With the loss, the Vipers fell to 0-2.

| Quarter | 1 | 2 | 3 | 4 | Total |
|---|---|---|---|---|---|
| Vipers | 0 | 10 | 14 | 8 | 32 |
| Sting | 28 | 12 | 8 | 16 | 64 |

===Week 3: vs Dayton Silverbacks===

In the first quarter Sawyer hit a wide-open Tyler Waller on a 26-yard pass play and it was quickly 6–0 as the extra point was blocked. After a safety it was 8–0 Dayton after the first quarter.

In the second quarter after Chicago kicker Julie Harshbarger missed a 27-yard field goal Evan sawyer capped off an eight-play drive with a six-yard run and with the extra point made it 15–0 Silverbacks, but the Vipers came right back and scored with less than a minute to go in the first half; Anthony Kropp connected with Dan Carter, who made a one-handed catch in the end zone and it was 15-6 Silverbacks. Just seconds later the Silverbacks answered with a six-yard pass from Evan Sawyer to Bruce Peters and it was 21–6 at the half.
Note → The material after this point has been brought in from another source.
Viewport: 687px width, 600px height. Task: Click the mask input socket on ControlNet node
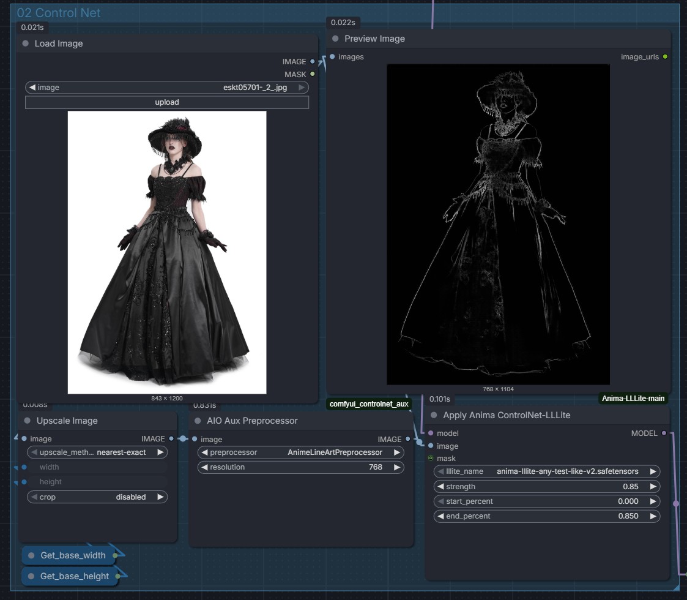(431, 458)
After the Silverback defense stopped the Vipers at their own 14, two plays later Evan Sawyer scored on an eight-yard run and a Zach VanZant extra point made it a 27-6 Dayton lead. Chicago came back with a score of their own on an Anthony Kropp nine-yard pass to Dan Carter; the extra point was good and it was 27–13 Dayton. Dayton put it away after Sawyer scampered in on a one-yard run with 1:19 left in the third quarter and it was 34–13 Silverbacks after the third quarter.

In the final quarter, Dayton's Chris Stanford hit Lawrence Green on a four-yard pass and Marcus Fails intercepted a pass and ran it in from 25 yards out and it was a 48-13.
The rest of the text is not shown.